Exporting from R Commander

- Easy, works much like in Word
- After running a stat,
- Go to File menu, Save output as, give file a name and destination, click Save
- Note file saved as a .txt file
- Saving graphs: Same as from Base R

3-3 Bonus: Build Your Own Functions

- You can custom-make a function and save it for future use
- Example: function to get mean of a data set + 2 times its SD

> weirdstat = function(x) mean(x) + (2*sd(x))

- Now try:

>weirdstat(GPA)

- Function names get saved like data sets and they are case sensitive

3-4 An Example of an Add-on Package

- Getting Info about Packages (need Internet)
- Take it slowly
- Go to Task Views in

http://cran.r-project.org/

- Gives categories of packages (23 now)
- Click on link for a category
- Package names: usually cryptic, often obscure
- To see what’s in a package:
- Click on its link
- Look at its Reference Manual

Installing an Add-on Package

- Follow usual steps for download
- Be sure to activate with >library(pkg)
- Download psychometric package
- Using an Add-on Package
- Basically a collection of functions
- Examples with psychometric package
- r.nil(r, n)
- rdif.nul(r1, r2, n1, n2)

3-5 Keeping Up to Date

- All parts of R (base, Commander, add-on packages) periodically updated
- Check cran-r site for updates
- Update by downloading new version

(need Internet connection for this)

3-6 Selected References

- Key URLs
- R home: http://www.r-project.org/
- Download: http://cran.r-project.org/
- For many other introductions to R:

http://cran.r-project.org/other-docs.html

References (cont)

- Some ‘Official’ books – online as pdfs
- Fox, J. (2005).
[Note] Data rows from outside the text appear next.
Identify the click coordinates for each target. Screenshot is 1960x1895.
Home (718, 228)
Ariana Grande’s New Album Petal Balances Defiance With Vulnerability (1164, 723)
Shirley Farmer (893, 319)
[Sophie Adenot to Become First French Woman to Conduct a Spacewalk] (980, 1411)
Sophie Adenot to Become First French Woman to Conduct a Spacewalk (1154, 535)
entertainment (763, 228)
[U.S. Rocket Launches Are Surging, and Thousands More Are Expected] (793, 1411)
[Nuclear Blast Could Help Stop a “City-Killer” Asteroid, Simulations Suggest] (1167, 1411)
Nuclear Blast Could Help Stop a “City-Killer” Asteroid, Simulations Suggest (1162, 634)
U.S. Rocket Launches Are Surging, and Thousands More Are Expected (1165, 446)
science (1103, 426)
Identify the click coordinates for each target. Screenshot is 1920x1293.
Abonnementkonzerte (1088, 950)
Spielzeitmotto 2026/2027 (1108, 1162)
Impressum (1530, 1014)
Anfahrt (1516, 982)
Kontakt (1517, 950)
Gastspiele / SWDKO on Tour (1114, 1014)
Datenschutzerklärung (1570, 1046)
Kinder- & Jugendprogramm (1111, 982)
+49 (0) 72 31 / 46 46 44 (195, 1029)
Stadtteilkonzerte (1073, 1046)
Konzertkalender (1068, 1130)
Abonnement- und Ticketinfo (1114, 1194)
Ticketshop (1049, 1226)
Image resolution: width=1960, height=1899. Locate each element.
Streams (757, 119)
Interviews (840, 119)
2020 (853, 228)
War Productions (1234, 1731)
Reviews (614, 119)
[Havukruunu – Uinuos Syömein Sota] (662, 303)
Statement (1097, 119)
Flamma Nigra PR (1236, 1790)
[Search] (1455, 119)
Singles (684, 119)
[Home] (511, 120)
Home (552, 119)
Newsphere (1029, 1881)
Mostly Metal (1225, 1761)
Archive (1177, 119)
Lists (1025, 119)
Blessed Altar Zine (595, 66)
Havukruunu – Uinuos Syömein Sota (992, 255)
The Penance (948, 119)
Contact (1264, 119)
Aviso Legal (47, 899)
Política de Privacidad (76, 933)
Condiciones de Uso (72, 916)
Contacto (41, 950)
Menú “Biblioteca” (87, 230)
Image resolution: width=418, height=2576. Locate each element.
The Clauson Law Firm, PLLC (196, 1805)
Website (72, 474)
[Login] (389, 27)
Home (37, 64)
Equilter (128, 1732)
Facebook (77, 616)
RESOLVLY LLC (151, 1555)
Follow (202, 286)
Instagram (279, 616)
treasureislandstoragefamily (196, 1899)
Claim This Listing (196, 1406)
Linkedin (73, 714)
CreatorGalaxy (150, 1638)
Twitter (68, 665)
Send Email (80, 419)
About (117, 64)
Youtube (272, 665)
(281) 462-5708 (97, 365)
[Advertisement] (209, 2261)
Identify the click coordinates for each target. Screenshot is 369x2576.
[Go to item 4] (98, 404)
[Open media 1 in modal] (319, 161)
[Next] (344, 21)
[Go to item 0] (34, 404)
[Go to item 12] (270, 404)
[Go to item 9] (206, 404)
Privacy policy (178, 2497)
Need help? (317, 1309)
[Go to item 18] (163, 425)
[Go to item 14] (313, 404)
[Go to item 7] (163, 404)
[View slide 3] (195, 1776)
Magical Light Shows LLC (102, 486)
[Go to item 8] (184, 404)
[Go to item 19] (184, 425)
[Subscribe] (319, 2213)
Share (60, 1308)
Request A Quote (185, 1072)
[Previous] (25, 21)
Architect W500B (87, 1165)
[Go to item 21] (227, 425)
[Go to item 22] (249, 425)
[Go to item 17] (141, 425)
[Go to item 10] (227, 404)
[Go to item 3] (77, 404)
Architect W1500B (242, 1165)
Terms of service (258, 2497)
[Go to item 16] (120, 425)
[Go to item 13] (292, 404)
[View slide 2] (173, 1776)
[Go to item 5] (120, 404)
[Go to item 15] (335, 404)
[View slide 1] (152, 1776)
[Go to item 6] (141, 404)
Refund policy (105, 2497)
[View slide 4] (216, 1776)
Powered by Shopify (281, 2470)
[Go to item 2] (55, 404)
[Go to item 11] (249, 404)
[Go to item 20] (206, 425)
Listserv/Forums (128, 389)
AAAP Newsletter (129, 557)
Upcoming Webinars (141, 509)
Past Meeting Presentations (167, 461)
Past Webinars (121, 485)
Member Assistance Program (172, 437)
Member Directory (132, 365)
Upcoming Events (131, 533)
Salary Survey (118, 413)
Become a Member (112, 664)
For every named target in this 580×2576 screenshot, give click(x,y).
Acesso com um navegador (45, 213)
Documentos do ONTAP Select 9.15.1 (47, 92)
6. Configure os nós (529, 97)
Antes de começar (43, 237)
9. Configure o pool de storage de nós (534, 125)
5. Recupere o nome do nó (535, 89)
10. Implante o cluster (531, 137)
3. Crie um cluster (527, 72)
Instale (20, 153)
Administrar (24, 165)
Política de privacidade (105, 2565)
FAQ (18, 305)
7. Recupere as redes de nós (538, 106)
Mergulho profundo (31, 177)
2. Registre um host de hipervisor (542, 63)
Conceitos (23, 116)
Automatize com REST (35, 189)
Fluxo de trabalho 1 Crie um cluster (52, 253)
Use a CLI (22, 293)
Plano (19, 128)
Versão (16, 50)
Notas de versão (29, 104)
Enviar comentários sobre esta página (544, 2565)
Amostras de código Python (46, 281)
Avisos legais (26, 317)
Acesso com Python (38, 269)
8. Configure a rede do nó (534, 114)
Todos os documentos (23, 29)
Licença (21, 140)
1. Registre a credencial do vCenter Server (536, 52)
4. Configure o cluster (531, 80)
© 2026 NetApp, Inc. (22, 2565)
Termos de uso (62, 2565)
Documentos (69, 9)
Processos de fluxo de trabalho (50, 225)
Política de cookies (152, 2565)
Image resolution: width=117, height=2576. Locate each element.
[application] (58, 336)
Getting started with the R Commander
- R Development Core Team (2009). R Data Import/Export version 2.9.0.
- Venables, W. N., Smith, D. M., & the R Development Core Team (2009). An introduction to R. Notes on R: A programming environment for data analysis and graphics version 2.9.0.

References (cont)

- Some other books
- Dalgaard, P. (2008). Introductory statistics with R (2nd ed.). New York: Springer.
- Everitt, B. S., & Hothorn, T. (2006). A handbook of statistical analyses using R. Boca Raton, FL: Chapman and Hall.
- Murrell, P. (2005). R graphics. Boca Raton, FL: Chapman and Hall.

To cite use of R

- To cite the use of R for statistical work, R documentation recommends the following:

R Development Core Team (2009). R: A language and environment for statistical computing. R Foundation for Statistical Computing, Vienna, Austria. ISBN 3-900051-07-0, URL http://www.R-project.org.

- Get the latest citation by typing citation ( ) at the > prompt in the R Console.